On January 25th, the organization moved to the Boston Port of Embarkation for the European Theater of Operations. U.S. Army Transport (USAT) “George W. Goethals” cleared the dock at five-thirty on the evening of January 26th. Sailors passed the days doing calisthenics, French and German language classes and drills that included abandon-ship exercises. The journey across the Atlantic was mostly uneventful, except for one minor mishap that caused a brief panic among Benvenuti and his shipmates.
“We went in convoy with maybe 50, 60, sometimes a hundred ships,” he marveled. “They all followed each other and there were some destroyers and U.S. warplanes that would circle in case the submarines with torpedoes would try to get in, they had radar you know. So we got to England, that’s where the ships all met because all the ports were destroyed along the French border and there were sunken ships by the Germans.” These were the ports that had been bombarded during the German Blitzkrieg of France in 1940 and later by allied bombers, rendering most of them inaccessible, with half-sunken ships everywhere. The great moral victory for the Allies at Dunkirk had left a trail of sunken warships and downed planes in its wake that created difficult passage for the ships bringing in fresh troops from overseas.
“Over there In January it was cold and foggy as we were crossing the English Channel, you know, the white cliffs of Dover, and there were a lot of ships, and all of a sudden we got rammed,” recalled Benvenuti, his eyes betraying the trepidation he and his bunkmates had felt. “We all automatically jumped off our bunk.
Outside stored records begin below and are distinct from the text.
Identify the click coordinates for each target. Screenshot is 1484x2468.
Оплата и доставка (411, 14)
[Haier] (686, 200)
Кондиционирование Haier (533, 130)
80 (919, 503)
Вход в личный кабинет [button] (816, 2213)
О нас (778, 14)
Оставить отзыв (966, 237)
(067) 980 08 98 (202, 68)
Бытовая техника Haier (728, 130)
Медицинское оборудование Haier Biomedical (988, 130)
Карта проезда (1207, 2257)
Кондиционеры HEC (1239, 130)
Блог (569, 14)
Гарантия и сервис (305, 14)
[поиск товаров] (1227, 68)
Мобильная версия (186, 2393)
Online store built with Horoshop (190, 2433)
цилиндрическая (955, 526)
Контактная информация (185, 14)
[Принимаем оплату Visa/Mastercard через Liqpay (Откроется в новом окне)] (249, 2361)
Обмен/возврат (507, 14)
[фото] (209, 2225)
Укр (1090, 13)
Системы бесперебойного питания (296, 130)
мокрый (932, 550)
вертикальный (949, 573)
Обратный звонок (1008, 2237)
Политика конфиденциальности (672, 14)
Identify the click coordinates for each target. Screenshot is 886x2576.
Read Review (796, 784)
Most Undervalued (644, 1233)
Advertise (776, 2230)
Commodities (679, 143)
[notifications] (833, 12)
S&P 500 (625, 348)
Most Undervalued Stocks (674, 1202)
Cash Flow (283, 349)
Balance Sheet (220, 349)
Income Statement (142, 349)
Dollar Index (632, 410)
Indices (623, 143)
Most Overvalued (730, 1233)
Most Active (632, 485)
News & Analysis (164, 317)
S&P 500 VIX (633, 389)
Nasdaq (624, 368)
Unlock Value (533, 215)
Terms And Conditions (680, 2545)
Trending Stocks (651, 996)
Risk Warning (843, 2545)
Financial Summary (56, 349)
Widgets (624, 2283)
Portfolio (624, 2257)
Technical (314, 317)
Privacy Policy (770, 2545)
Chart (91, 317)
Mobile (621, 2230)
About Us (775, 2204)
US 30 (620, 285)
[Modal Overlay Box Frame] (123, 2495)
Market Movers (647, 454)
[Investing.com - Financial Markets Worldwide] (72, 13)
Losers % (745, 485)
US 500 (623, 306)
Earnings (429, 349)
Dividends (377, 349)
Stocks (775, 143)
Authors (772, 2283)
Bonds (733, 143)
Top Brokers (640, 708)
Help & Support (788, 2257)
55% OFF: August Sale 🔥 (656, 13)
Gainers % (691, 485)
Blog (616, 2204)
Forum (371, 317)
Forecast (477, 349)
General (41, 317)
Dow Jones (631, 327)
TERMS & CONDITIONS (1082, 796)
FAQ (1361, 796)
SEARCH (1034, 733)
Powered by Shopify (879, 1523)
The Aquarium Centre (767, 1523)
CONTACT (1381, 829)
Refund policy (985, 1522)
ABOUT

They were like mosquitoes, they were too close together and they couldn’t see each other it was foggy. And the captain says wait, wait, wait, go back to your bunks, everything is ok, these ships were built with partitions and we only got maybe two full of water and the rest is ok and there’s no sinkin, don’t worry about it there’s no problem. So, we were lucky.”
"I told him my colonel needs a book of passes. I made one that same day and I signed the colonel’s name. I figured what are they going to do to me that’s worse than all the German submarines bombin all the ships?”